Before I discovered Kima and Cheryl, I had no assurances that it would get better or that relationships were possible for me. The shame that I had held so tightly around my gayness began to loosen, and it was because of this small part of a crime drama that I began to see the possibility of loving and being loved by women who look like me.
The Wire never made any overt statements about queerness, but introduced people outside the scope of their sexuality before revealing their queerness. The character Omar Little initially projects Black hypermasculinity, first introduced as an infamous stick-up artist who terrorizes Baltimore drug dealers with his sawed-off shotgun before he sits on a stoop, his arm casually strung around his gay lover Brandon.

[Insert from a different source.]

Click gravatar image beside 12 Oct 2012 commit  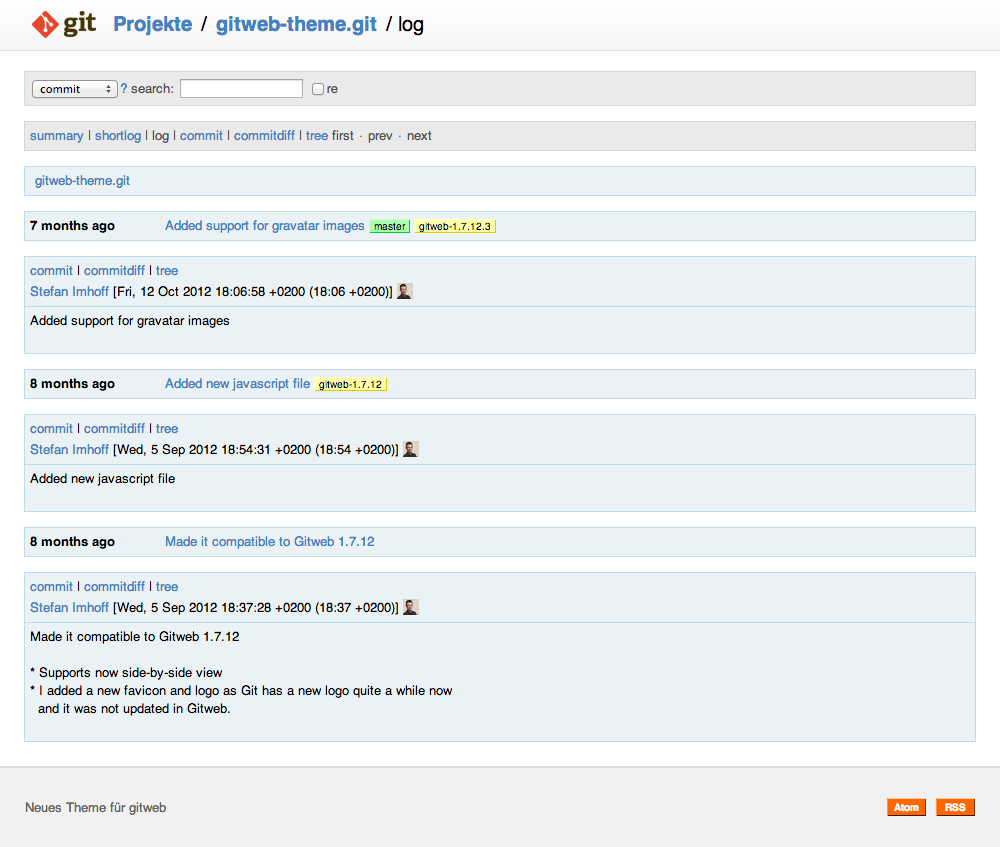pos(405,291)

When Omar is later brought to the morgue to identify his partner’s body, he breaks down, hugs, and kisses Brandon one last time. I had never seen a masculine, Black, gay man on television before, especially one allowed to be out and soft but still feared and respected.
While watching The Wire, I learned I didn’t have to choose between being Black and being gay. I rewatched scenes of Omar and his partners, Kima and Cheryl, and later latched on to Felicia “Snoop” Pearson, a ‘stud’ or a Black masculine lesbian introduced in the third season. These characters were able to exist outside of their queerness while still acknowledging their queerness as integral to their being. Snoop gangbanged, Omar robbed and Kima excelled as a lead detective, putting forth the message that their sexuality was a natural part of their lives rather than a detriment.
I’ve yet to see myself wholly reflected on television. I’m still waiting for a great Black lesbian show where our characters have their own stories, rather than just furthering someone else’s narrative. I’m still waiting for a show where nonbinary Black folks exist as protagonists or a show with more than one token character on-screen at a time. Though we are getting closer, with works such as the Emmy–award winning “Thanksgiving” episode of Master of None — which traces the androgynous-looking character Denise’s coming-out story through past Thanksgiving dinners with her Christian mother, there are pieces of me I hope to find in pop culture yet to be created.
I will always love The L Word, and I excitedly await its reboot in hopes that queer people of colour have finally found a seat at that table. But it’s detective Kima Greggs in The Wire that made me exhale for the first time. With instances of representation like this, I became a little stronger, surer of myself, less ashamed. With each story, I found another reason to watch television out from under the blanket of my adolescent fears.
I realized I had been waiting for permission to exist — and that permission is freely given every time I find a piece of myself.